Menteri Suriah memperingatkan AS agar tidak melakukan intervensi
MOSKOW – Peringatan Presiden Barack Obama mengenai senjata kimia di Suriah menunjukkan bahwa Barat sedang mencari alasan untuk melakukan intervensi militer, kata seorang pejabat senior pemerintah Suriah pada hari Selasa setelah pembicaraan di Moskow.
Sementara itu, Menteri Luar Negeri Rusia Sergey Lavrov telah memperingatkan negara-negara Barat untuk mengabaikan Dewan Keamanan PBB dalam mengambil tindakan di Suriah.
Obama mengatakan pada hari Senin bahwa AS akan mempertimbangkan kembali penolakannya terhadap keterlibatan militer di Suriah jika rezim Presiden Bashar Assad mengerahkan atau menggunakan senjata kimia atau biologi. Presiden AS menyebut peralihan ke senjata pemusnah massal semacam itu sebagai “garis merah” bagi Amerika.
Wakil Perdana Menteri Suriah, Qadri Jamil, menggambarkan pernyataan Obama sebagai “ancaman propaganda” terkait pemilihan presiden AS. Namun, ia juga mengatakan bahwa hal tersebut menunjukkan bahwa “Barat sedang mencari alasan untuk campur tangan secara militer.”
Jamil membandingkannya dengan invasi ke Irak pada tahun 2003, yang dibenarkan oleh AS dengan mengklaim, meskipun ternyata secara keliru, bahwa Saddam Hussein memiliki senjata pemusnah massal.
“Intervensi seperti itu tidak mungkin dilakukan,” kata Jamil kepada wartawan dalam komentar yang diterjemahkan ke dalam bahasa Rusia. “Mereka yang mempertimbangkan hal ini tampaknya ingin melihat krisis ini meluas melampaui perbatasan Suriah.” Perang saudara di Suriah, yang dimulai dengan pemberontakan rakyat pada bulan Maret 2011, telah meluas ke negara tetangganya, Lebanon.

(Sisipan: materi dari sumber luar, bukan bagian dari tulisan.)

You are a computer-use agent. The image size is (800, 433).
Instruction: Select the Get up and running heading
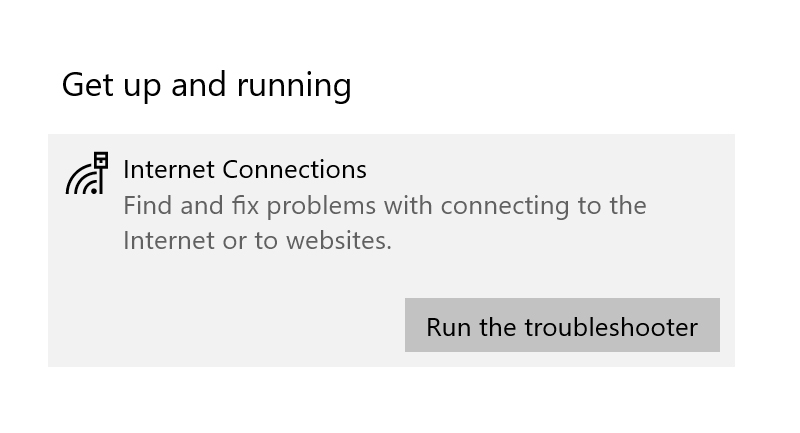point(206,85)
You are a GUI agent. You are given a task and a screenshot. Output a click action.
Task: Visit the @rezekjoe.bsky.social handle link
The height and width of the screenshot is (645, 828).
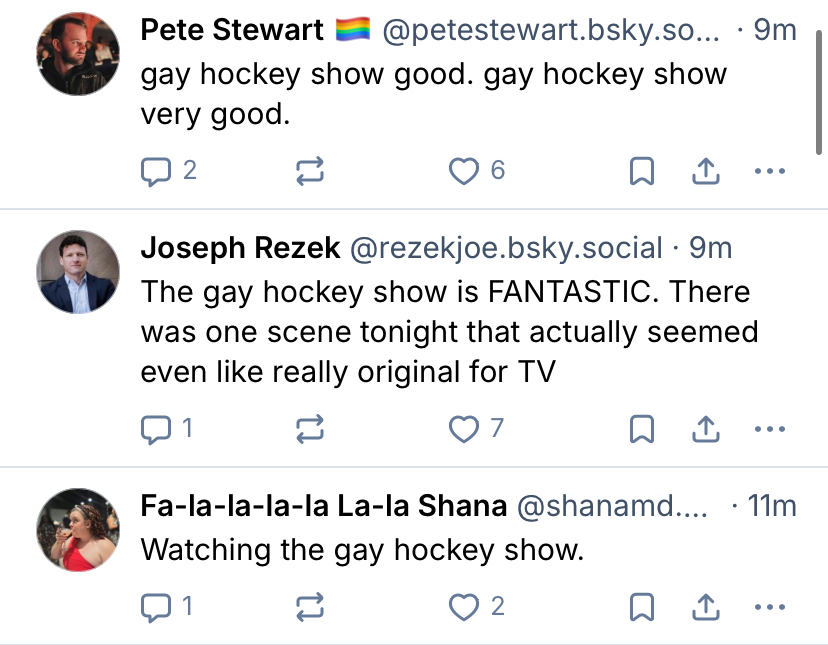pyautogui.click(x=505, y=248)
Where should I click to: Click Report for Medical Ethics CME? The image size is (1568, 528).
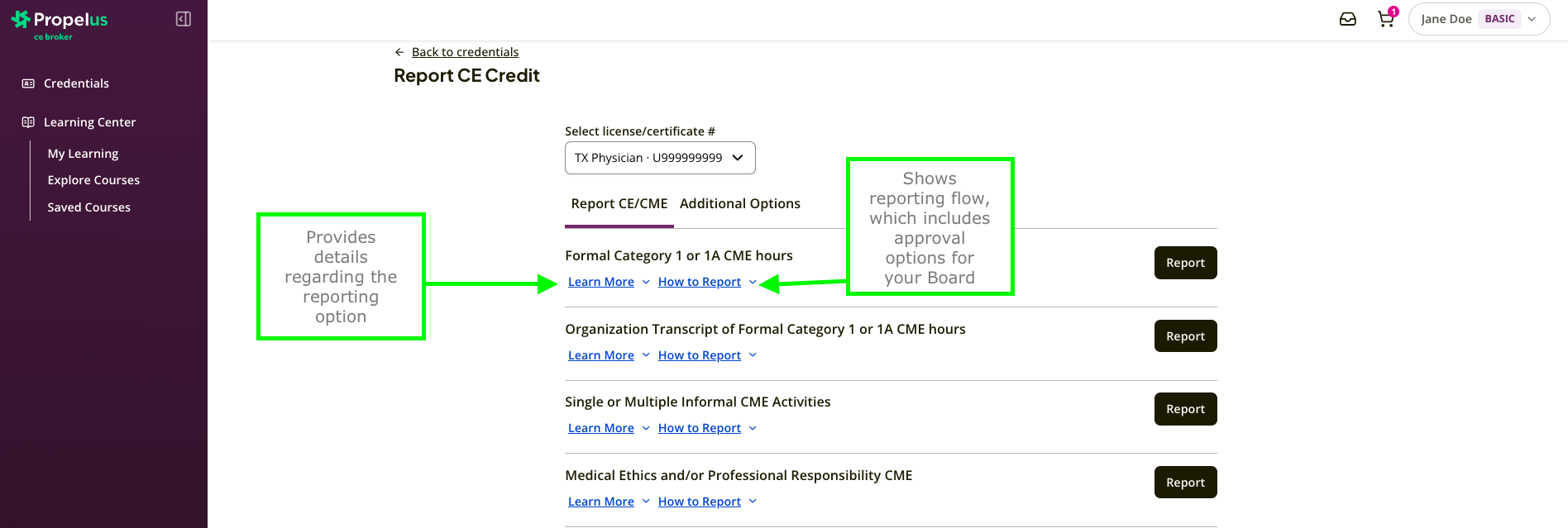point(1185,483)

Konflik di Suriah telah berlangsung selama 1 1/2 tahun dan telah menewaskan sekitar 20.000 orang, menurut para aktivis. Suriah diyakini memiliki persediaan senjata kimia dan biologi dalam jumlah besar, dan mengancam akan menggunakannya jika negara tersebut diserang oleh pihak asing.
Rusia, yang bersama Tiongkok dengan gigih mendukung Suriah dan memblokir sanksi PBB terhadap rezim Assad, sebelumnya telah memperingatkan Suriah agar tidak menggunakan senjata semacam itu.
Jamil mengatakan pemerintah bersedia membahas pengunduran diri Assad, tetapi hanya setelah pihak oposisi setuju untuk berpartisipasi dalam perundingan penyelesaian damai.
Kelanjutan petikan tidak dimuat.